All of the writers I worked with spoke to me about the pagina blanca, something I also feel aware of as a writer. Raúl told me that it is such a universal problem, they often taught techniques to overcome it as a part of the curriculum at the Centro Formación Onelio Jorge Cardoso (el Onelio) where he taught. Sitting one morning in his office at the writing school, Raúl explained to me how he begins writing when he needs to. As noted in the previous chapter, Raúl uses his desk at el Onelio
to write, as he struggles to write at home. The feeling of not writing during the times reserved for writing seemed very stressful. In that sense, the moments of dealing with la pagina blanca could be miserable. He had to write when he had time; he could not walk away. In that moment, Raúl articulated how passionately he felt about facing writers’ block.
He rested one arm on his knee, in a slight hunch, and the other arm waved around occasionally in the air, seemingly flicking away thoughts in a direct comparison to Milena’s tendency to grab at them. He spoke quietly, clearly, and slowly for me, knowing that it would be
much easier to follow than the slang of fast-paced, Cuban Spanish that I was used to from my other colleagues and typical to the workshop meetings. He told me, ‘I think the only way that I have to write is to pass a time in total torture in front of the blank page, which I consider totally
excruciating and I don’t want it and I make excuses not to start or continue the work’. To escape the desire to run away from the writing, he forces himself forward by playing with words in general or even playing with the act of storytelling, narrating his life into the plot. He said:
But many times la pagina blanca inspires me to set aside the difficulty with a type of game. A game could be, for example, words that I pick randomly in a dictionary that I have to insert into a paragraph of a story that I am working on. That would be a game. Or as a game, I am going to involve myself within the writing and I begin to enjoy myself. It takes a lot of work to begin after long periods, but I take the thread of the reality that I already live. I will write that this fucked me over and made me a distressed man. And it is for this that I am living within what I write. I am always thinking of this reality, but it is a specific state and if I can excite myself with what I am writing then… I soon see there is a moment in which I get goose bumps reading it. “Enough,” I say, “I am going down a good path.” Or I mean “Enough of the game, I am writing well.” This is what I like. But I think that the main difficulty for me is to capture the tone when I write.
He went on to tell me that these are techniques he teaches. Many of the writers I worked with studied under Raúl at the Centre and spoke about employing similar tactics.

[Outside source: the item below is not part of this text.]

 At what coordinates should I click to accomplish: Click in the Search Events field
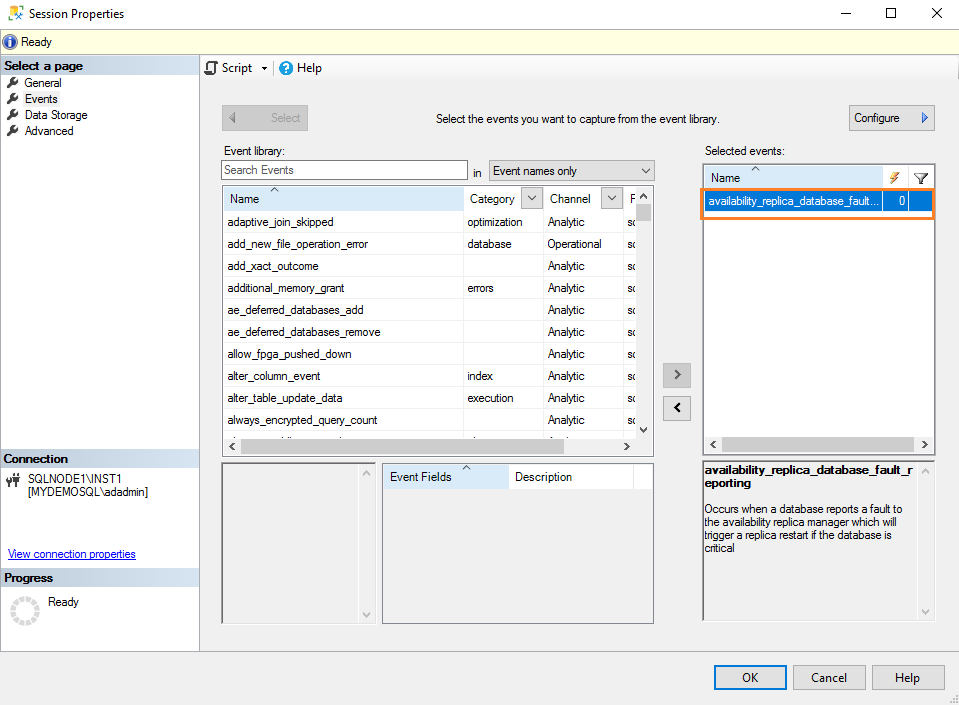[344, 170]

Milena also spoke about being sucked into the world of her narration through the games she played to overcome writers’ block. She told me, writing is ‘a complex process of playing with words. You are playing, but when you finish writing, you are just a part of the game. Not the gamer, just another tool of the game [el juego]’. She continues, ‘words, for me, are alive, like animals, savages.’ For Milena and Raúl it seems that the struggle to write, or the stress behind la pagina blanca, centres on the problem of moving from the world of ideas, the writer’s imagination, to the page (in the case of Raúl) or to the envisaged imagination of the prospective reader via the savage and inept medium of words (in the case of Milena). The pain centres on the act of communication and the struggle to mould words clearly from ideas and thoughts, or the imagination of the writer, to the imagination of the reader. This act of communication is integral in the way in which writing
is considered successful and, I would argue, governed by a set of expectations of invention articulated in the talleres by group members and by Raúl.